Bond No. 9’s collection aims to recreate the experience of a stroll through the various neighborhoods of New York, from Wall Street (sea kale, cucumber, lavender, ambergris, vetiver) to Coney Island (margarita mix, melon guava, cinnamon, chocolate, caramel, vanilla, cedarwood). Soldat Inconnu (”Unknown Soldier”), a sort of post-traumatic stress trigger in a bottle, attempts to replicate the smell of the battlefield. By Killian’s scent Les Liaisons Dangereuses is redolent of “bodies slick with sweat, hot with odors of sexual favors,” while the Gothic perfumers at Black Phoenix Alchemy offer a line of literary character fragrances which includes such intriguing scents as a incense/jasmine/moss-blend to represent the Alice in Wonderland’s Caterpillar and Sleepy Hollow, described as “the butchest, manliest of musks covered in well-worn leather.”

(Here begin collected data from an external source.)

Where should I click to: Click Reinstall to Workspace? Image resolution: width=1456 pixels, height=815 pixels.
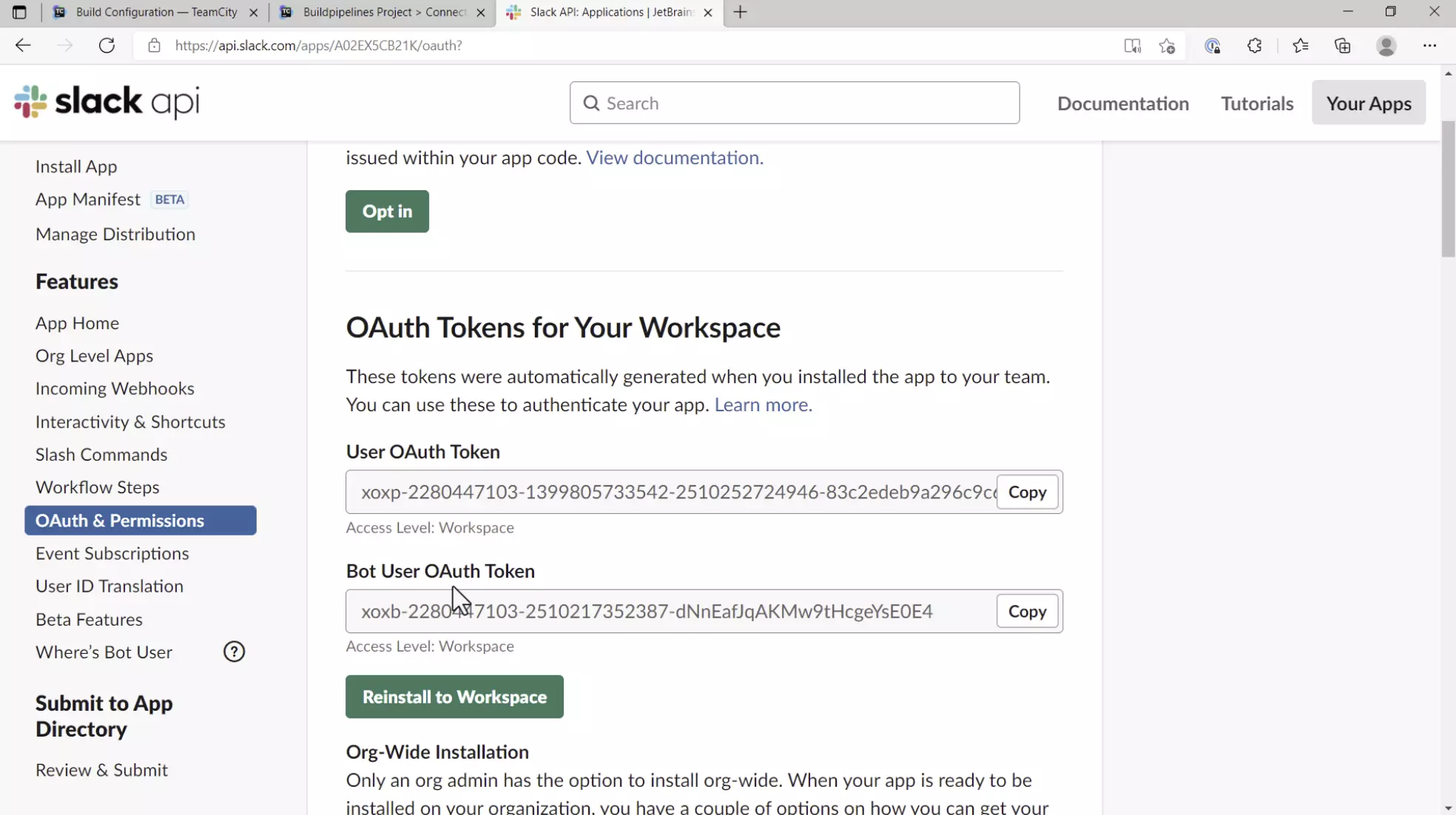click(454, 696)
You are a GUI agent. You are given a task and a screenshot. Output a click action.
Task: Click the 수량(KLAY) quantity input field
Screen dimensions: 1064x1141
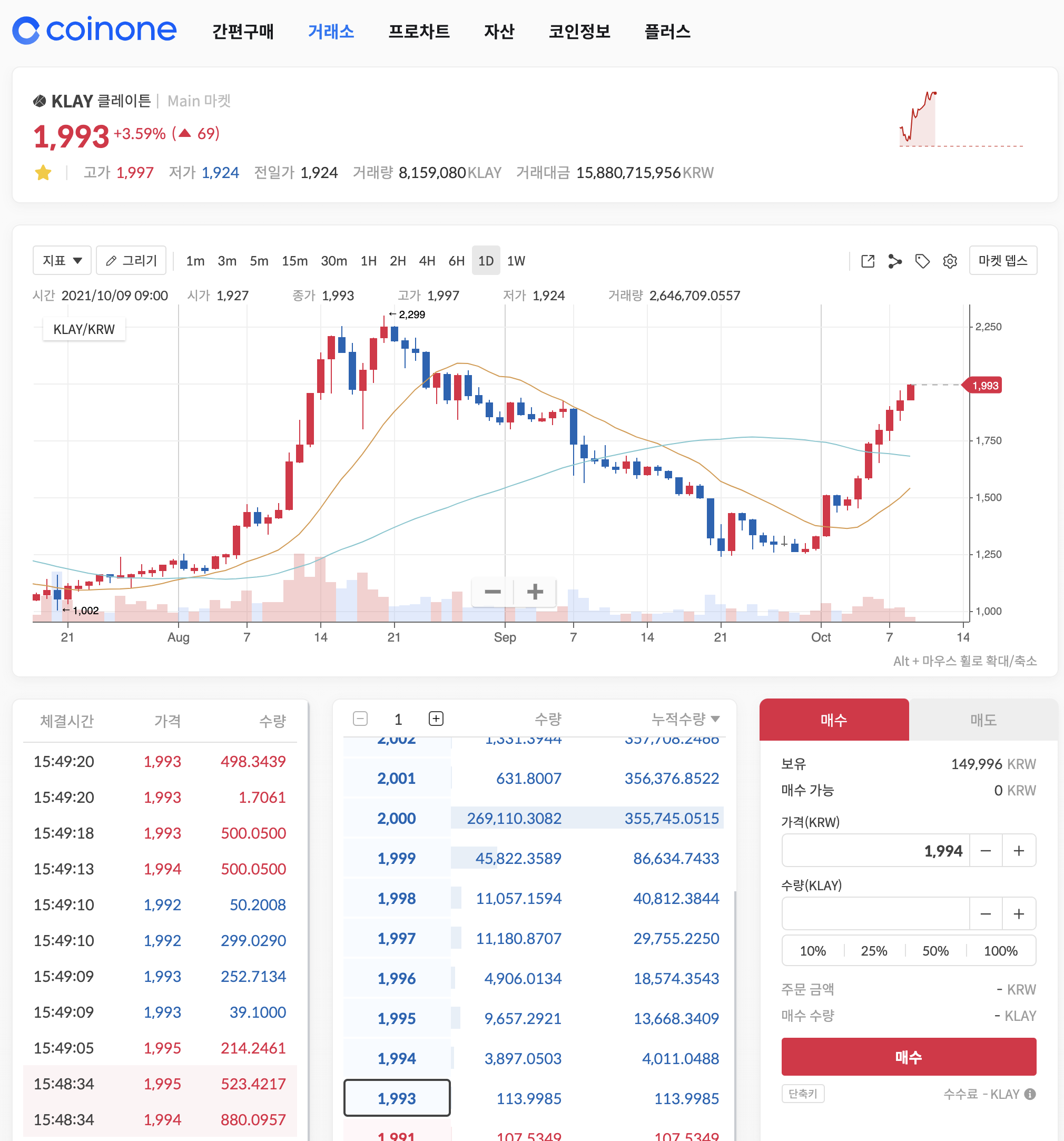(875, 914)
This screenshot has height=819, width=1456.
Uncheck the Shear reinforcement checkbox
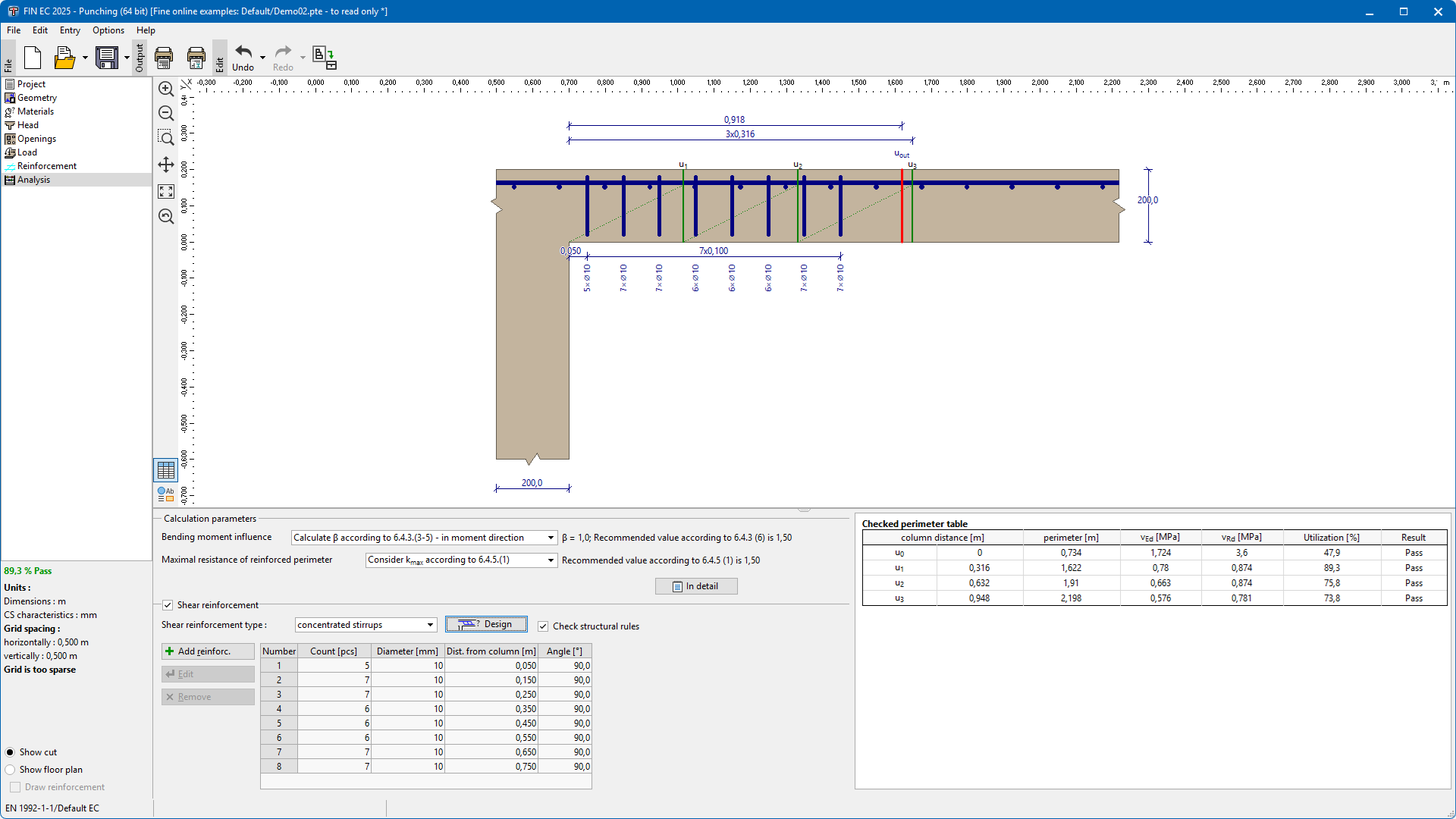click(x=168, y=605)
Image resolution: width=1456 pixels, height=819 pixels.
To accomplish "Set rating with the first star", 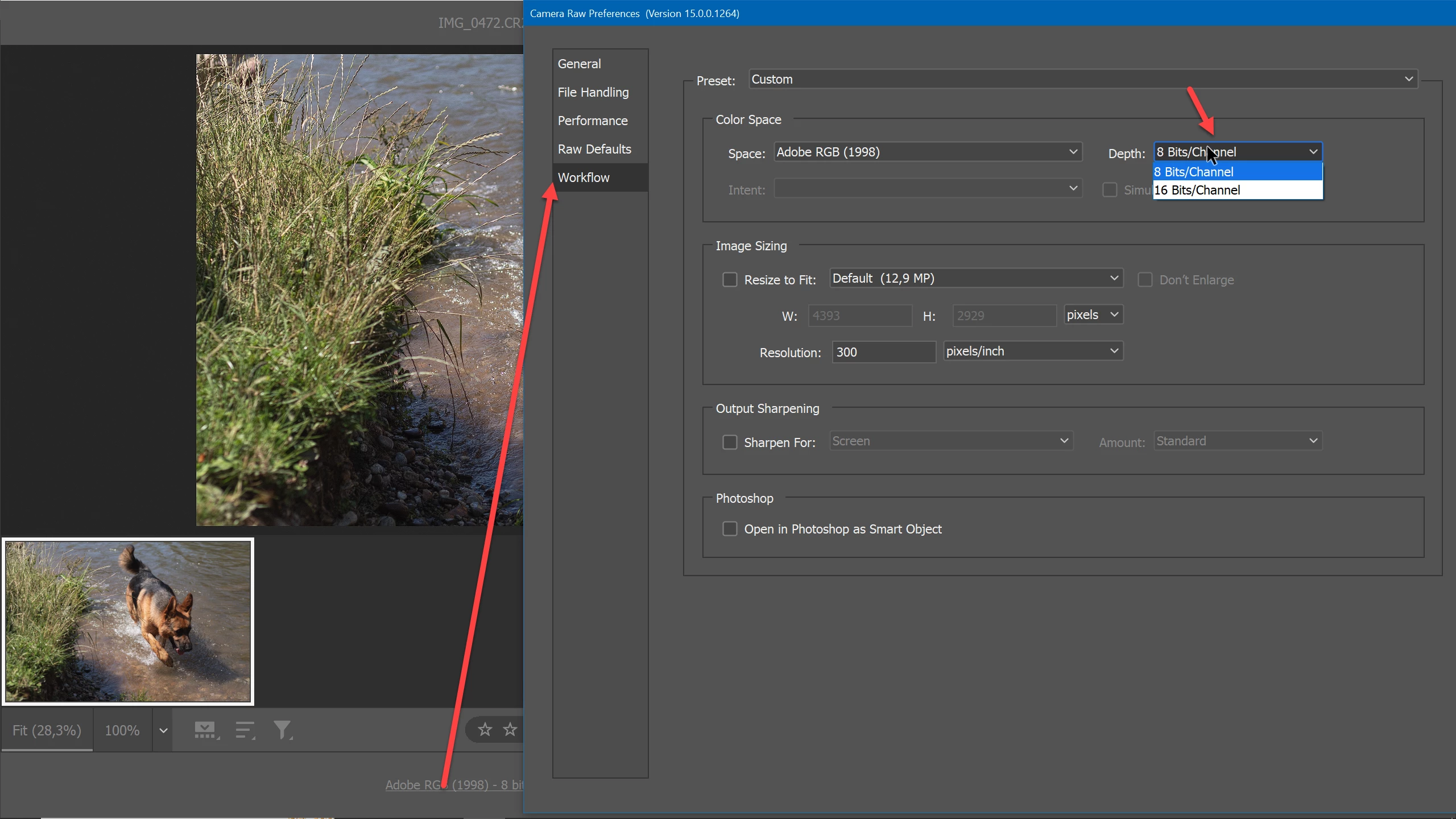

Of course, any endorphin brandedâ„¢ nostalgic trigger scent is all in the nose of the beholder and, as with broader applications of scent marketing, individual consumer response to each narrative perfume formula is bound to vary. Perfumers Etat Libre d’Orange’s controversial Magnifiques Secretions–which combines such conventional essenses as sandalwood and coconut with such decidedly unconventional ones as blood, sweat, saliva, and sperm–caused one Londoner to become so “traumatized” when it conjured up distant memories of a car accident that she “…couldn’t get it off me fast enough.”